(CHRONIQUE ESTIVALE)
LA LCR ENLEVE LE BAS
S'il y a bien quelque chose de positif dans l'agitation régnant présentement au sein de la LCR, c'est le fait qu'en se transformant en "parti anti-capitaliste", l'organisation néo-trotskiste s'est enfin décidée à abandonner dans son appellation 2 termes inappropriés et, pour tout dire, usurpés : communiste et révolutionnaire, en attendant que le PS et le moribond PCF agissent de même. Toute clarification politique de l'opportunisme, ne serait-ce qu'au niveau de l'étiquette, est toujours la bienvenue.
Avec un décalage d'une quarantaine d'année, les trotskistes emboîtent donc le pas à leurs anciens ennemis mortels du PCF, balançant un à un par-dessus bord tous les principes que, de toute manière, ils n'ont jamais fait qu'agiter et brandir en paroles : la lutte des classes, la révolution, la société communiste, etc. A la place, les voilà à concocter une usine à gaz de la "gauche radicale", raclant vaguement les fonds de tiroir des déçus de la gauche classique, alter-capitalistes ou encor écolos alternatifs et même socio-démocrates qui croient encor à une différence chimérique entre "libéralisme" et capitalisme.
A l'attention des futurs clients de sa nouvelle épicerie, le "leader minimo" a déjà esquissé les contours quelque peu floutés du programme des réjouissances : populisme et "socialisme" en seront les 2 grosses mamelles. Le "peuple" et tout ce qui est "petit" aura droit à une économie certes de marché mais maîtrisée par l'administration étatique et l'établissement de la "démocratie directe".

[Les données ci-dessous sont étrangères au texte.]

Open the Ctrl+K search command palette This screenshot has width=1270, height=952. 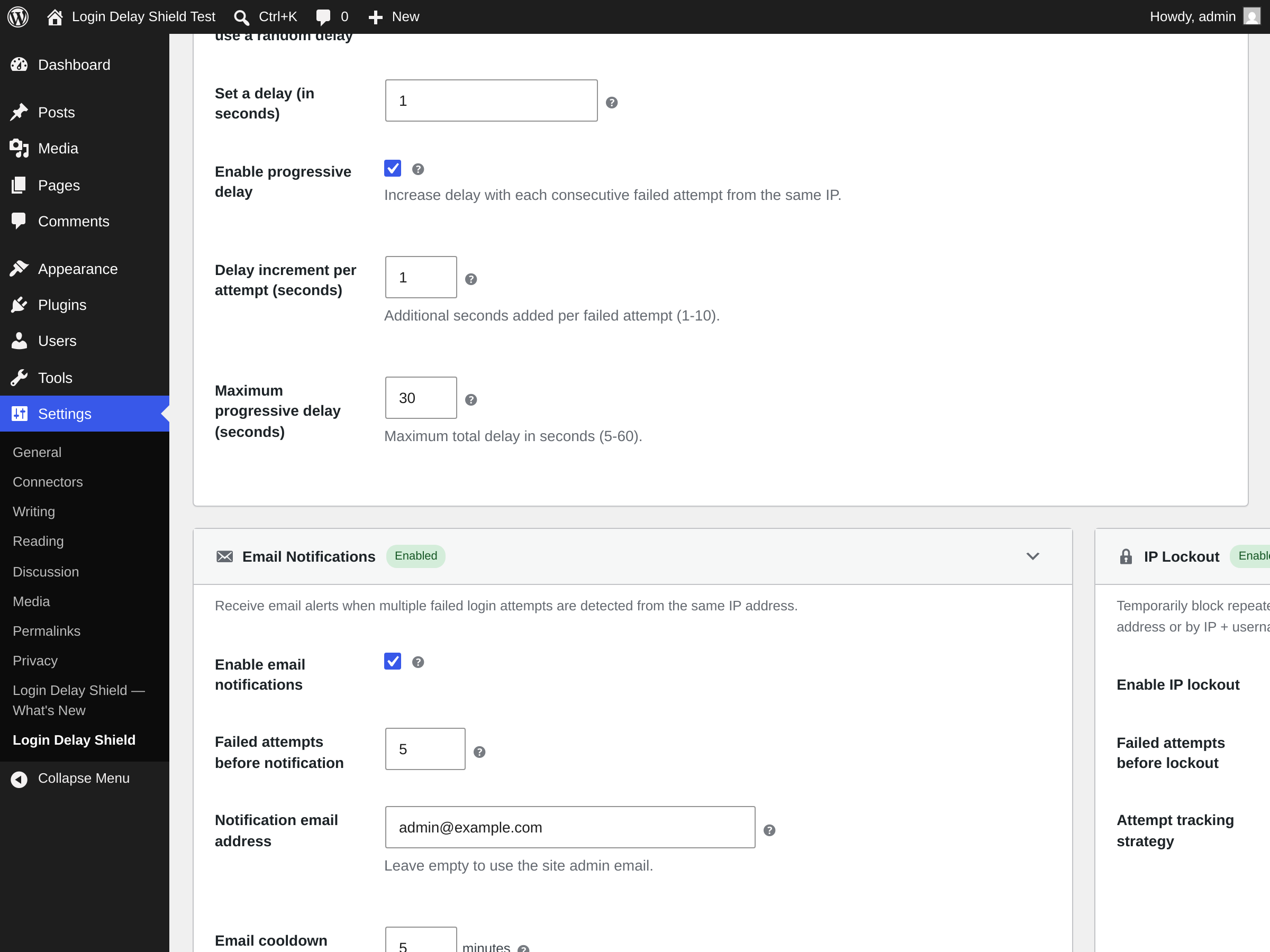coord(265,16)
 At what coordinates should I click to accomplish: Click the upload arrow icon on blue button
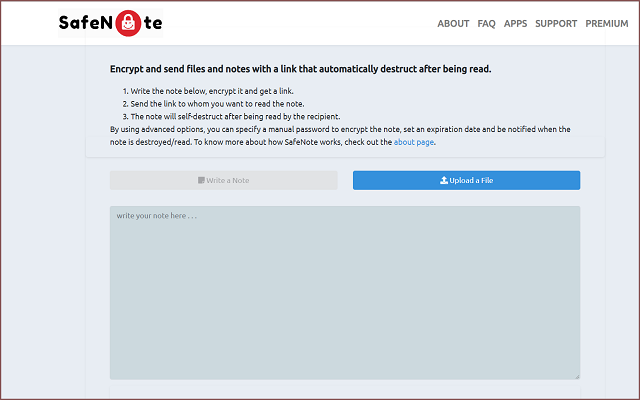444,181
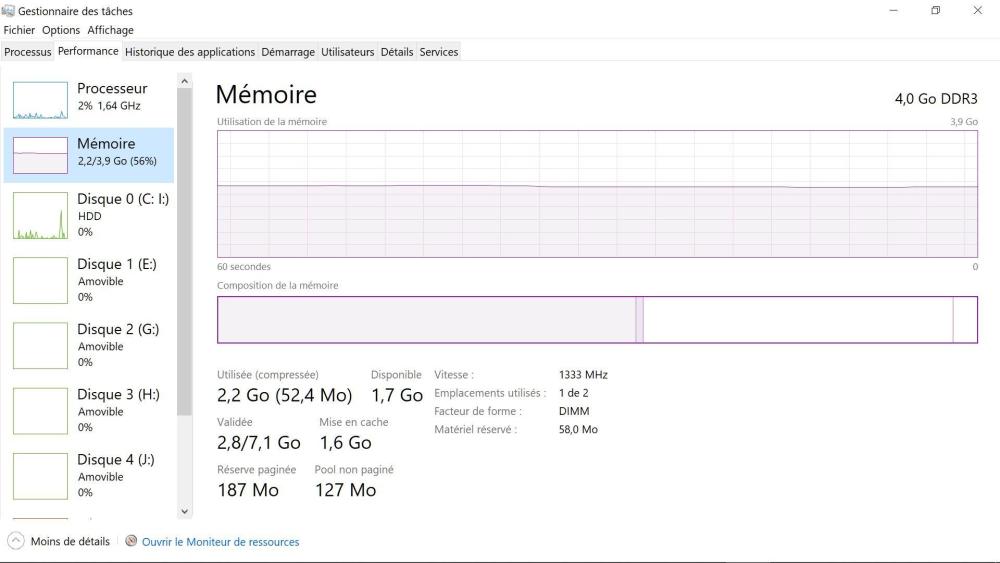Click the memory composition bar
The image size is (1000, 563).
click(x=597, y=320)
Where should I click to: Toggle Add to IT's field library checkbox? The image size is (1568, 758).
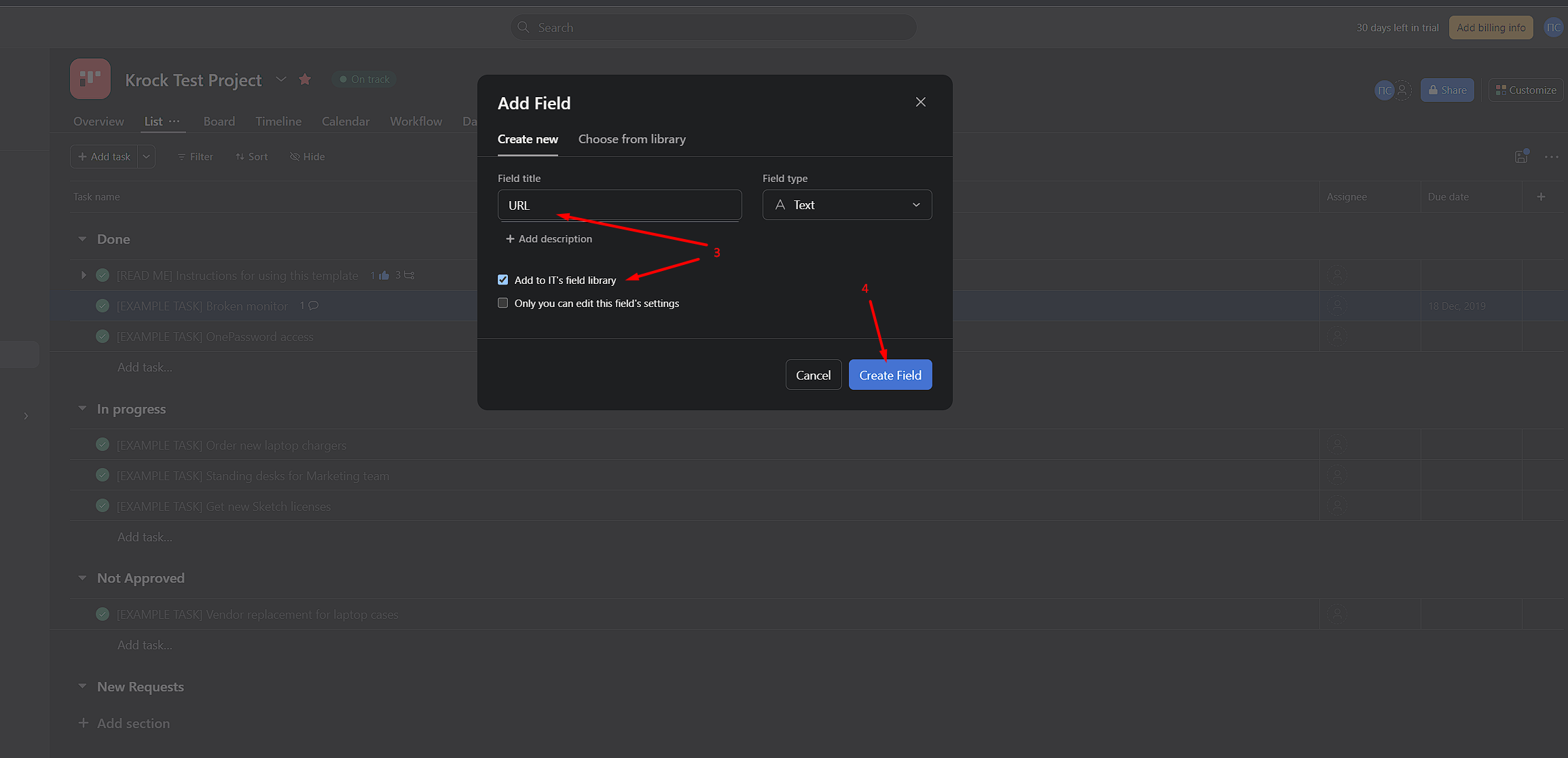pyautogui.click(x=503, y=279)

Ah, la démocratie directe... une vieille lune resservie de générations en générations petites-bourgeoises se payant de trouvailles désuètes. Selon Besancenot, on a là la recette-miracle pour s'assurer la maîtrise de la spéculation, l'endiguement de la corruption et la fin de l'exploitation. Partant d'un constat évident, à savoir que la démocratie bourgeoise ne fonctionne que pour inter-changer des pions formatés produits en série par l'idéologie dominante, le facteur à pédales prétend instaurer à la base des entreprises cette fameuse démocratie qui assurera aux salariés le contrôle de leur "outil de travail". Et tout cela grace à des décrets mis en place une fois que le Che Guevara des postes aura obtenu, grace à des succès électoraux, des fauteuils ministériels. En quelque sorte un remake du "Front pop'" version 3ème millénaire.
C'est gentillet, totalement inoffensif et légaliste en diable alors ça fonctionne tant bien que mal, d'autant que le nabot présidentiel ne voit pas d'un mauvais oeil le relatif succès actuel de cette extrême-gauche enfin propre sur elle. Car en ciblant le coeur meurtri d'un électorat de plus en plus démoralisé par le spectacle des éléphants qui trompent tout le monde énormément, celle-ci érode un peu plus la part de marché électoral de la social-démocratie, condamnée à exhiber sans pudeur sa nature collaborationniste et par là-même, à perdre ses éléments les plus écoeurés par cette tardive révélation.